Les stations de RFO Guadeloupe et Martinique sont en grève depuis 3 semaines. Elles entendaient protester contre la méthode managériale imposée par la direction de France Télévisions qui ne conçoit la concertation que dans l’approbation de ses diktats.

Les grévistes souhaitaient principalement obtenir des garanties en matière de liberté éditoriale dans le projet dit de diffusion centralisée.

Pensant que l’autoritarisme dont elle a fait preuve ces dernières années pouvait se pérenniser, la direction a laissé pourrir la grève en donnant à penser aux pouvoirs publics qu’il ne s’agissait que d’une action venant en solidarité à la grève générale qui affecte ces 2 îles.

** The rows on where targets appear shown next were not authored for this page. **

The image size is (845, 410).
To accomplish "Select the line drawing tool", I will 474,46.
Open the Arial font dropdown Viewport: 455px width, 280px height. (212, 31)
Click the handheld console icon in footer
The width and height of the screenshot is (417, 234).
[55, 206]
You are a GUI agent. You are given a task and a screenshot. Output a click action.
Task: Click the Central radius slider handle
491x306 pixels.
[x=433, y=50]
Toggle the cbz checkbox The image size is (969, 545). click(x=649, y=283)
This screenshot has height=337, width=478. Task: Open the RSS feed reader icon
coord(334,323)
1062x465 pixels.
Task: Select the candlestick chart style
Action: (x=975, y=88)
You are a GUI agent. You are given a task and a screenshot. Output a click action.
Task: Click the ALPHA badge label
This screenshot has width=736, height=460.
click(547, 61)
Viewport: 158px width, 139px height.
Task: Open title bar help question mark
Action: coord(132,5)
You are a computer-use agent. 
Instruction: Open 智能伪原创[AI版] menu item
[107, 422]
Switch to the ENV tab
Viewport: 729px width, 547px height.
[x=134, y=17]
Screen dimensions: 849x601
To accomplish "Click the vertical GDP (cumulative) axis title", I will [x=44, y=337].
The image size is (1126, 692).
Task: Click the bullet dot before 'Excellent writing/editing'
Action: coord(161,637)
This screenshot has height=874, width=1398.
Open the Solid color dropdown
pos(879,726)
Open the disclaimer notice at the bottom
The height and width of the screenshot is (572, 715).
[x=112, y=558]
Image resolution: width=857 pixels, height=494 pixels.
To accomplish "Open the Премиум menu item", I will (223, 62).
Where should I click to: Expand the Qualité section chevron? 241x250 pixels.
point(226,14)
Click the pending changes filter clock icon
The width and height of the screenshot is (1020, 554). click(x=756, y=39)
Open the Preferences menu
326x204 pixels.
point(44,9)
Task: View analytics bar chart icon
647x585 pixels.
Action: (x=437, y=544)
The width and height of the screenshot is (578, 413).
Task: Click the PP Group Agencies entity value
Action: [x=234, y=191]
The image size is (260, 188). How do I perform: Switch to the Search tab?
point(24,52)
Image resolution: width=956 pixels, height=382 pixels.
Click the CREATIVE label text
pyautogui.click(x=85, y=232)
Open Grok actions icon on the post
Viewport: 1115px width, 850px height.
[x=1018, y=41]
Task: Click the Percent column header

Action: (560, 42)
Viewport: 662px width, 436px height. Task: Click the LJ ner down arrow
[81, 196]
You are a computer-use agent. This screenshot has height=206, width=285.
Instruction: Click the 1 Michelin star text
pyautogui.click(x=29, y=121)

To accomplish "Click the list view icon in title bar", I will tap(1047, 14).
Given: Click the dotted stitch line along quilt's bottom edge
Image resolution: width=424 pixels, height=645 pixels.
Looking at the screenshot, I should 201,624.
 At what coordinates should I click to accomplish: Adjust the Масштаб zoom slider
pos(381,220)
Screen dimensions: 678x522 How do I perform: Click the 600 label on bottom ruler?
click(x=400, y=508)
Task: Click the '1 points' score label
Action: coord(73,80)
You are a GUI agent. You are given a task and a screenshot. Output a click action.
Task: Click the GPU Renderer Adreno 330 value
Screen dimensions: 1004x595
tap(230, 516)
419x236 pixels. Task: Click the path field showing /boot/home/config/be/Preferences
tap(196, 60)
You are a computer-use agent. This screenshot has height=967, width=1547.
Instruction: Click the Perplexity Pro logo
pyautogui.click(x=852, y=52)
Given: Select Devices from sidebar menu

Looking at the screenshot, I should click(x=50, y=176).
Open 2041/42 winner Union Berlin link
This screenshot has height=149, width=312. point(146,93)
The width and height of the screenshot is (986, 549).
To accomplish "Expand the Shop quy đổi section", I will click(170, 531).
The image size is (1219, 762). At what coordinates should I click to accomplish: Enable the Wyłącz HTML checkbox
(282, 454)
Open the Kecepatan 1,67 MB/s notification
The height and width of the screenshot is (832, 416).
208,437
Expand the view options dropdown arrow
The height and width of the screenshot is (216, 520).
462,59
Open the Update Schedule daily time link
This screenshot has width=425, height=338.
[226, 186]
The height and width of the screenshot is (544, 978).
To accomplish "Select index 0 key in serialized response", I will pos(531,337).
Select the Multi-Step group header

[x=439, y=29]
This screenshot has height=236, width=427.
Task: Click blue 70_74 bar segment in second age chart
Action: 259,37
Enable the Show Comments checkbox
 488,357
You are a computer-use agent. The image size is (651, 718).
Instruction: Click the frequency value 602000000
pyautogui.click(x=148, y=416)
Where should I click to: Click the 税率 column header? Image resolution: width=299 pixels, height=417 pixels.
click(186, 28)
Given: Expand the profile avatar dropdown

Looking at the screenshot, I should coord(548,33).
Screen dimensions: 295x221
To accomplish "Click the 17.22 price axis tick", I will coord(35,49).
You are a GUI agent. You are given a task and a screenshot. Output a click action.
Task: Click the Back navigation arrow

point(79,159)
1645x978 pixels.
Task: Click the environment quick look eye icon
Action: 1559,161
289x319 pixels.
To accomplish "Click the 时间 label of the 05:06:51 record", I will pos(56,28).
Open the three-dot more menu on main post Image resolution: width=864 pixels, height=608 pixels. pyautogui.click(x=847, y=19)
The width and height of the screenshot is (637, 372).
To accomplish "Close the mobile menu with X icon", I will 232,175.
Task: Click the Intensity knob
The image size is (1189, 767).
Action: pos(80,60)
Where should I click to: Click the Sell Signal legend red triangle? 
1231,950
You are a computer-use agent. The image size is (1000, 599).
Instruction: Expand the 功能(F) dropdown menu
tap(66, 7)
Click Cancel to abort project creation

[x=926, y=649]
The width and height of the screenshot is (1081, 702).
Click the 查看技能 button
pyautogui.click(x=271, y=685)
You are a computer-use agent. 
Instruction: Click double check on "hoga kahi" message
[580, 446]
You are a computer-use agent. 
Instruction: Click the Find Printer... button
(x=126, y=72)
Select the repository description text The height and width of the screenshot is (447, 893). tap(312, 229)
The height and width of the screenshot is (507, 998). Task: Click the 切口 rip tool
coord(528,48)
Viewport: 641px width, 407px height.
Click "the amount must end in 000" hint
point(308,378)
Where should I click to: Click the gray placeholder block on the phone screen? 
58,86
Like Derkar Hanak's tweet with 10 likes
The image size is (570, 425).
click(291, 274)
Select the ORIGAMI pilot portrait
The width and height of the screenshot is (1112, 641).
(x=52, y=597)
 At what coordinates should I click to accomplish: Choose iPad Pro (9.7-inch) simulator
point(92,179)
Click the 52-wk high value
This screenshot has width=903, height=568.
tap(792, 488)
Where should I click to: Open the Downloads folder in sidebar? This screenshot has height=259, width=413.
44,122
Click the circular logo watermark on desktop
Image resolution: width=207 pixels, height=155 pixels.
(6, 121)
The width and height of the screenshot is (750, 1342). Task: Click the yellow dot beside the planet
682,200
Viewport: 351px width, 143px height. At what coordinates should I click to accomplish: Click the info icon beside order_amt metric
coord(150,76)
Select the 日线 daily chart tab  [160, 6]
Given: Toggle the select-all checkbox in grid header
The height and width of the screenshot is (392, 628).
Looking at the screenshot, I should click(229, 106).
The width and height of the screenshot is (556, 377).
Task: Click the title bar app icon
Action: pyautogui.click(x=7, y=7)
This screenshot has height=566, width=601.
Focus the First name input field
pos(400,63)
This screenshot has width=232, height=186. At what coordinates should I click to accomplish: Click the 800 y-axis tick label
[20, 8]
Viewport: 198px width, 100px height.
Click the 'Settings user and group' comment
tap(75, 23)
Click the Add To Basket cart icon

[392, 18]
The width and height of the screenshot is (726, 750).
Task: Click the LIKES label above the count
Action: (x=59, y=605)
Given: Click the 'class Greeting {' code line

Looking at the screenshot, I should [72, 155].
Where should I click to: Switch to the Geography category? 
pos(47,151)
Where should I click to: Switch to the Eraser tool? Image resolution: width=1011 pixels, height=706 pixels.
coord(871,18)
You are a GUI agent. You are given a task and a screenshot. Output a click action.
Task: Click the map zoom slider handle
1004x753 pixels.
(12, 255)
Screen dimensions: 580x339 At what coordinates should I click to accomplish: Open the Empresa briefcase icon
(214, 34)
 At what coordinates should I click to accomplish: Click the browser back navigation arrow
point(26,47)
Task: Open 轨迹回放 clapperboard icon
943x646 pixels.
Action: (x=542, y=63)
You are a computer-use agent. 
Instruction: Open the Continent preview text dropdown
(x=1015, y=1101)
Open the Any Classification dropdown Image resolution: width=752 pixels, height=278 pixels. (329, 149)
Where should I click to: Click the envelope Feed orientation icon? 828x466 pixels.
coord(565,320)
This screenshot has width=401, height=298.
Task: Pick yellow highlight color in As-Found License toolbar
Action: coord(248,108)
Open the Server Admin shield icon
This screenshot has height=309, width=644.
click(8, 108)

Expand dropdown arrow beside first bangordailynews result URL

Les services minimums, négociés localement, ont été mis à mal par la direction de France Télévisions, refusant tout débat public sur RFO Martinique et RFO Guadeloupe, alors que les autres Télés privés en font tous les soirs, ce qui a eu pour conséquence le durcissement de la grève, privant ainsi les auditeurs et téléspectateurs antillais d’informations pendant 10 jours.

Ce qui devait alors arriver s’est produit hier. La station de RFO Guadeloupe a été investie  par près de 300 manifestants du LKP qui ont exigé, et obtenu, que l’antenne leur soit ouverte. La direction régionale et les salariés de la station ont pu fort heureusement limiter les incidents, évitant toute échauffourée. Responsables et lucides ils ont fait le nécessaire pour qu’un  dialogue puisse enfin s’établir avec le directeur général de RFO, qui a donné son accord pour que puisse être expliqué sur nos antennes où en étaient les négociations et ce que voulait le LKP.

Ce regrettable incident est une nouvelle illustration de la méconnaissance (pour rester poli) de l’Outremer par une direction générale atteinte de parisianisme aigu, prisonnière de son autoritarisme et de son arrogance.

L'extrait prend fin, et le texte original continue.